EXCERPT PROVIDED →
This comes across like asking someone what his salary is…
First, I grew up and worked in a country where the salary of the co-workers in my team, or of the secretary or of the professor wasn’t a secret to others, but rather subject of the discussion in the team if the salary matched with someones results of work. This country has a name: GDR. Use Wikipedia if you don’t know this, even if I think what is written in Google or Wikipedia about this country is full of errors.
Second, asking for the amount of items shipped every week has nothing to do with someones salary but, IMHO, and is just a request of someone of the 2000 backers (i.e. me) who spent with good reasons a lot of money in advance to bring some project on track and now is waiting to get some results for more than three years already (which is no critics but just a fact).
The thing about privacy, is that different people have different standards for what they consider private. Some people consider financial information private, others are fine with sharing it. Some keep personal health issues private, others are fine with sharing it. Some think religious and political views are private, others publish them on social media. Some live in a community where no one wears clothing, others cover almost every inch of their skin. Some share every photo of their children online, others strictly prohibit it. Some are comforted by ubiquitous surveillance cameras in public places, others are unnerved by it.
Given the wide range of sensibilities around privacy, my default stance has always been to respect other people’s desire for privacy, even if I don’t share the same sensibility.

AIM OF THE TASK → Transcribe the passage of the privacy post that opens with the words containing "Given the wide" and closes with "the same sensibility.".

(Word and element locating data)
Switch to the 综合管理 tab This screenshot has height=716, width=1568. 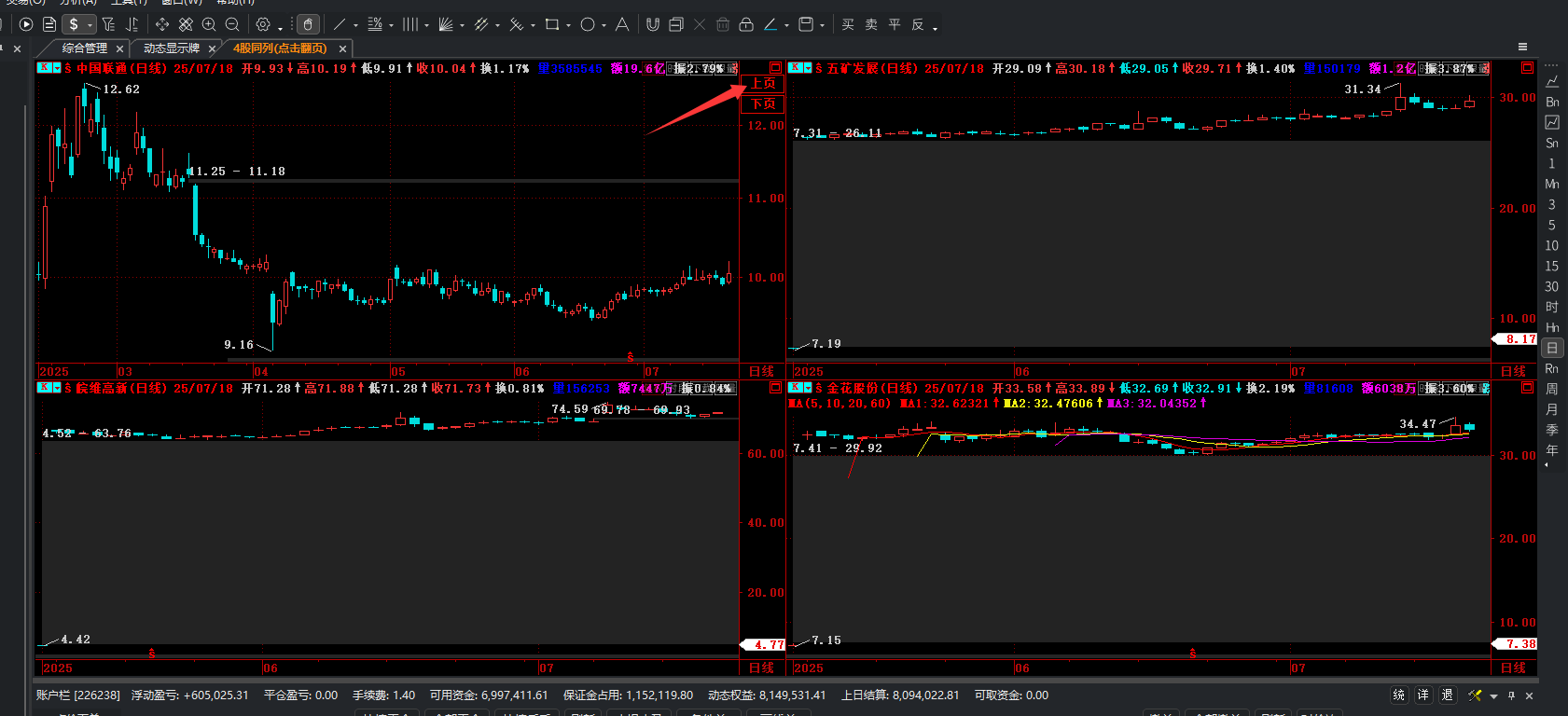pos(84,48)
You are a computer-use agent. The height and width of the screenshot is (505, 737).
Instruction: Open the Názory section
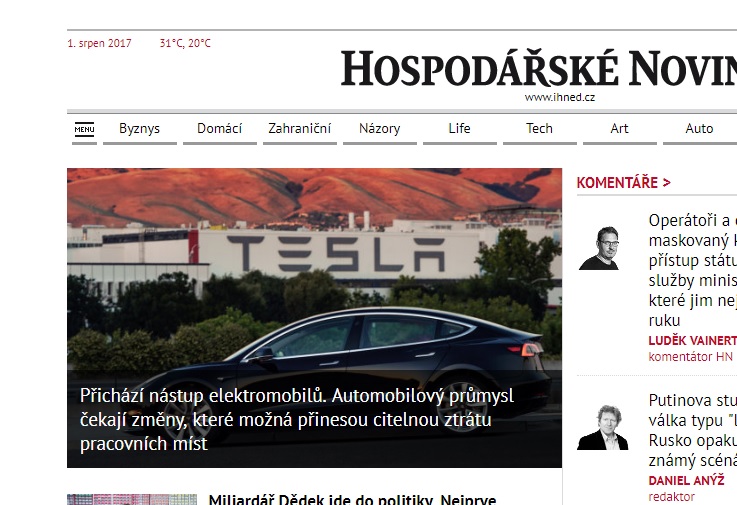(x=380, y=129)
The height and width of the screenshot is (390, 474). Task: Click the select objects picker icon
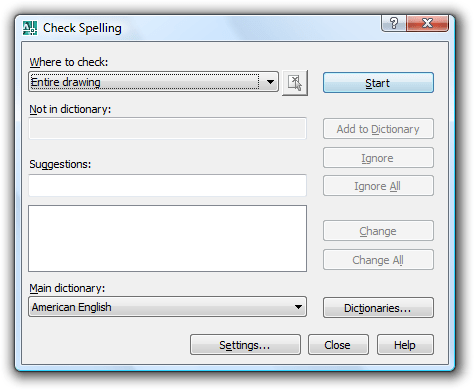(295, 83)
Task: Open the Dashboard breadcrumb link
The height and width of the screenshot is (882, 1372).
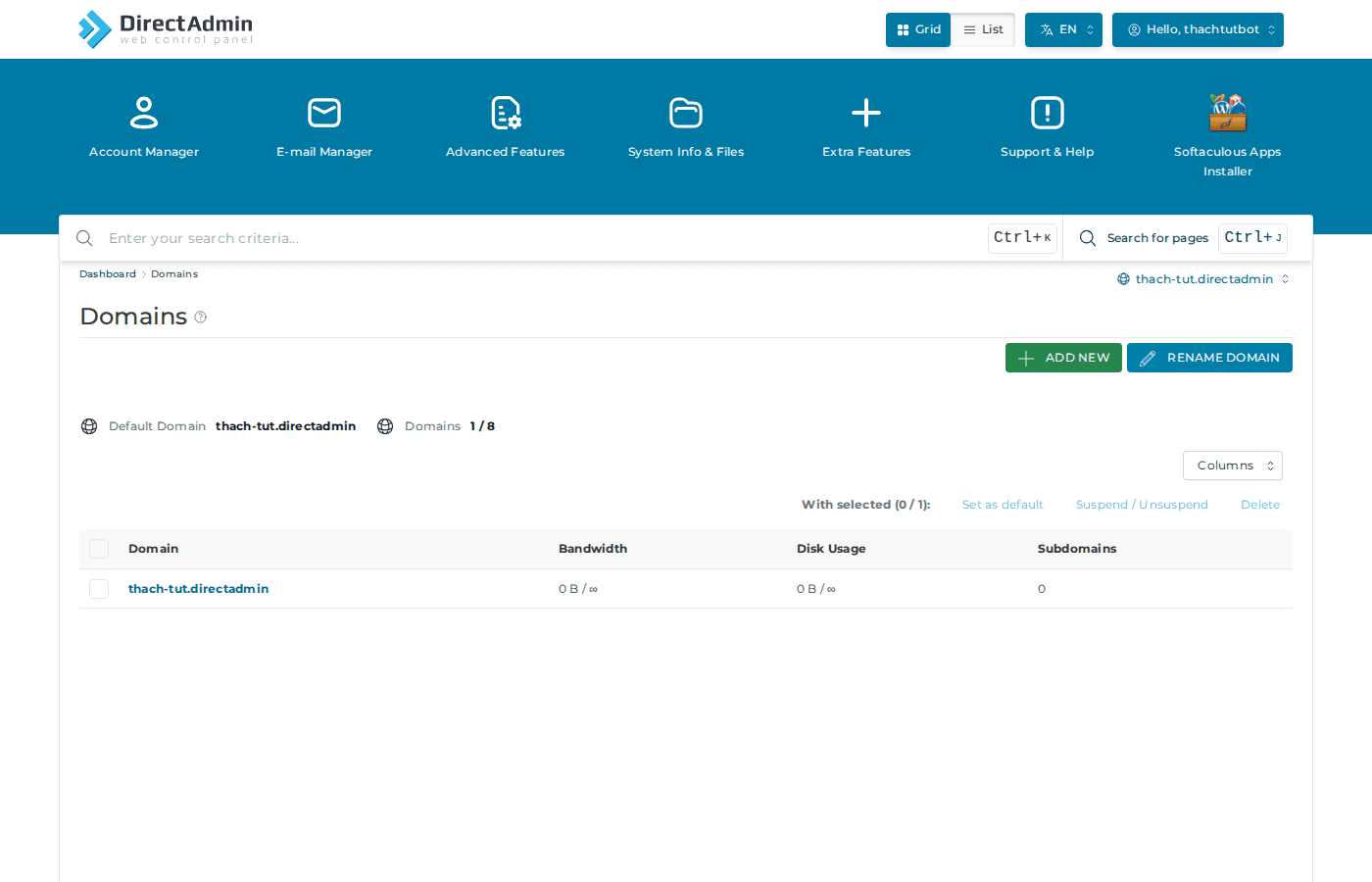Action: pos(108,273)
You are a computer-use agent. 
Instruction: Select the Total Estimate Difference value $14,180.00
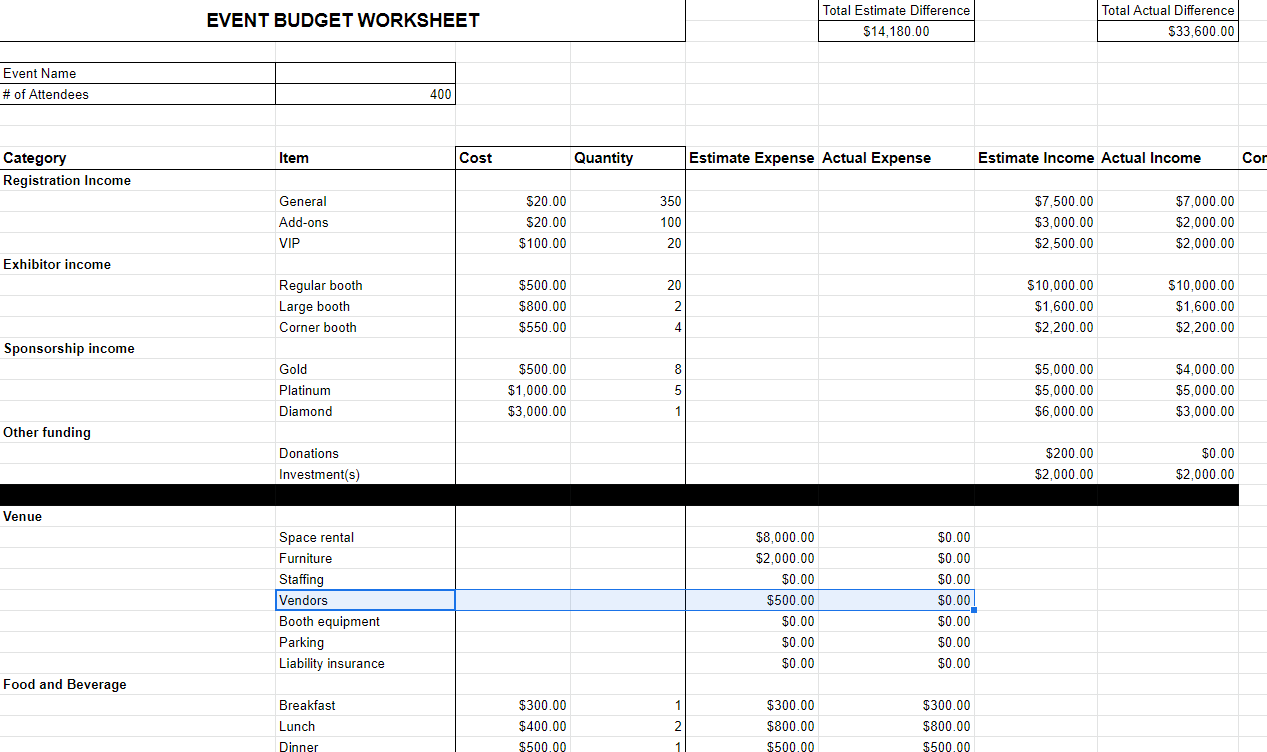click(895, 31)
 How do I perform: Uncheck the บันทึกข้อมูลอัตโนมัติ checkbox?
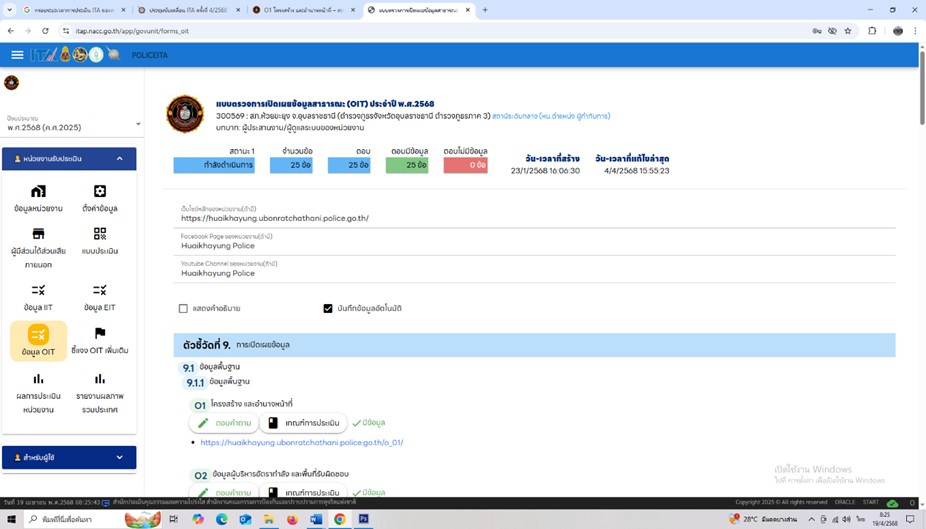(328, 309)
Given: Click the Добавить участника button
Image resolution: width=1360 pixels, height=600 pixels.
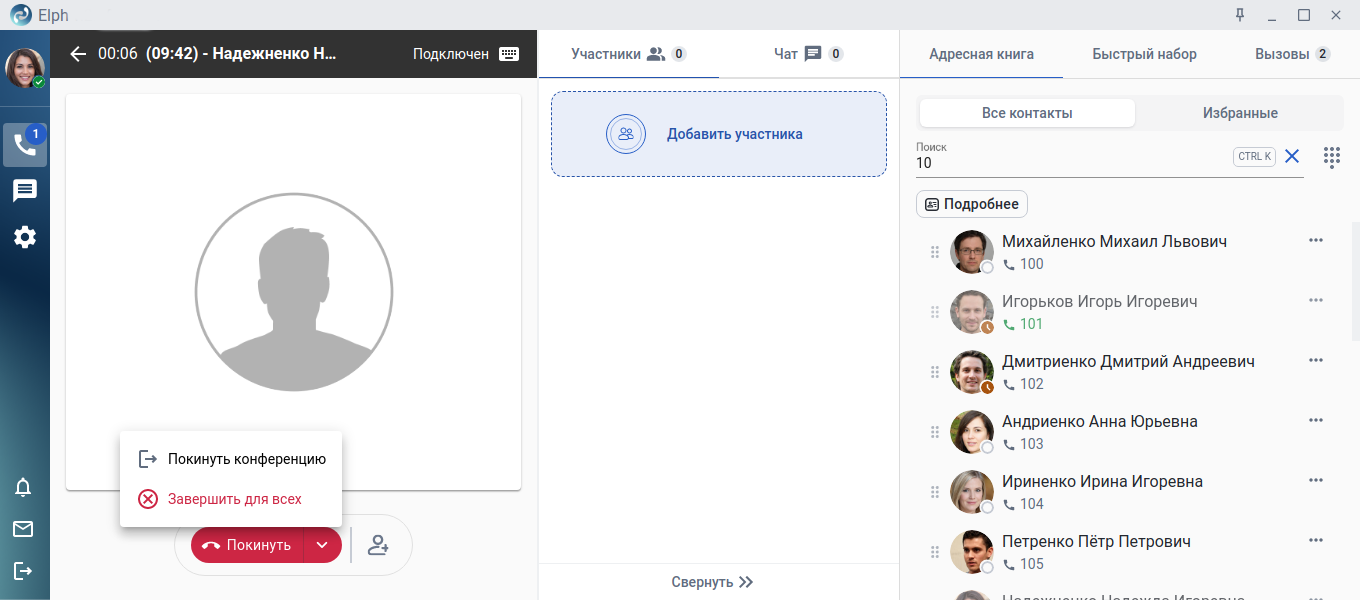Looking at the screenshot, I should 718,134.
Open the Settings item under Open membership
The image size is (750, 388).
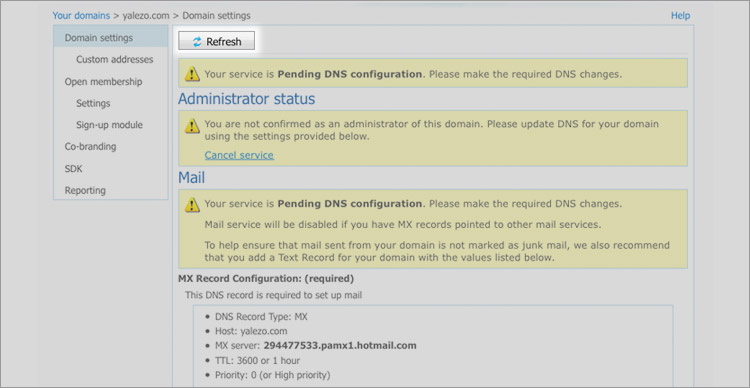(x=93, y=103)
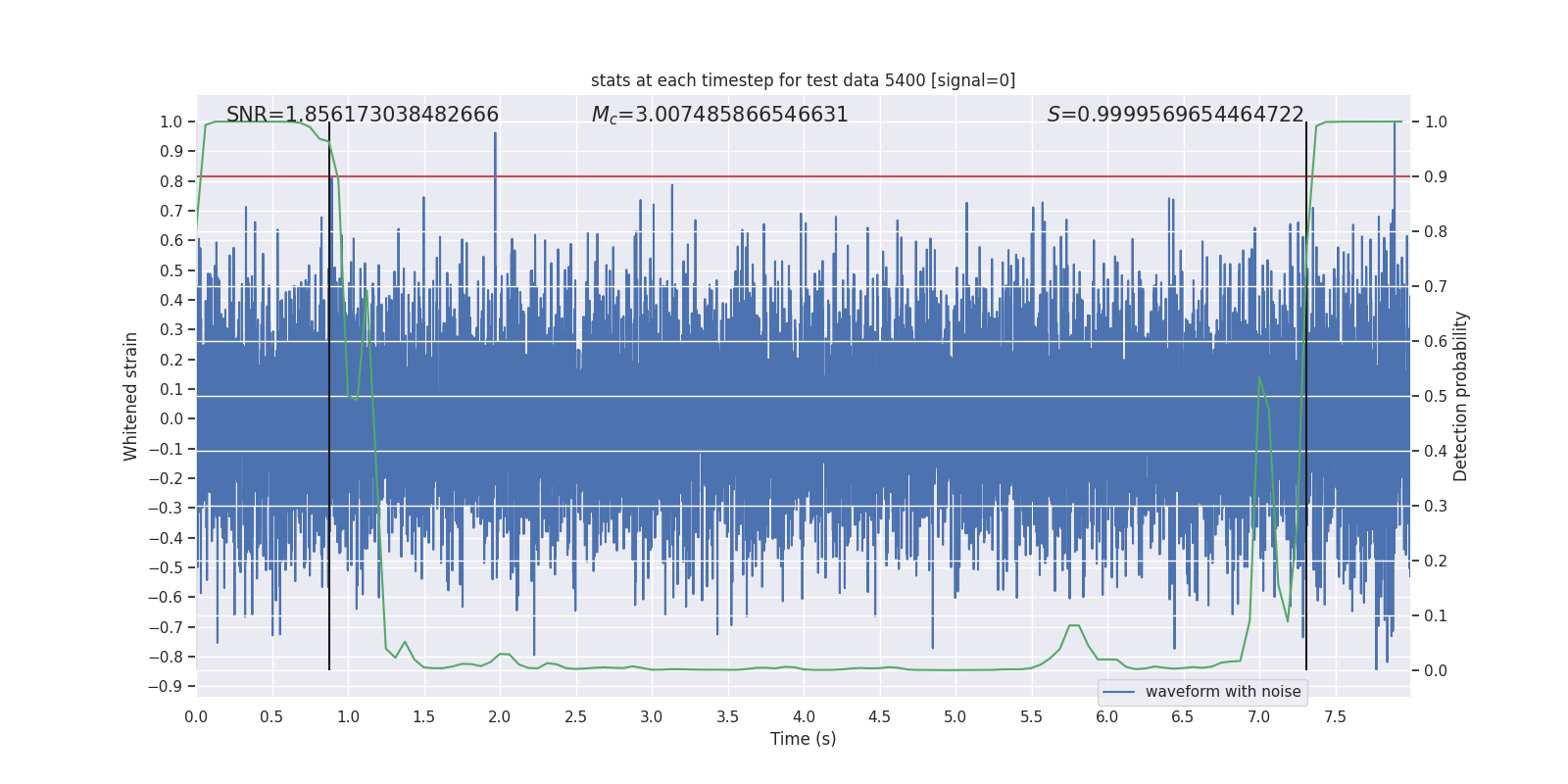Click the 7.5 tick on time axis
Screen dimensions: 1568x784
pyautogui.click(x=1335, y=716)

REPLY →
Given the wide range of sensibilities around privacy, my default stance has always been to respect other people’s desire for privacy, even if I don’t share the same sensibility.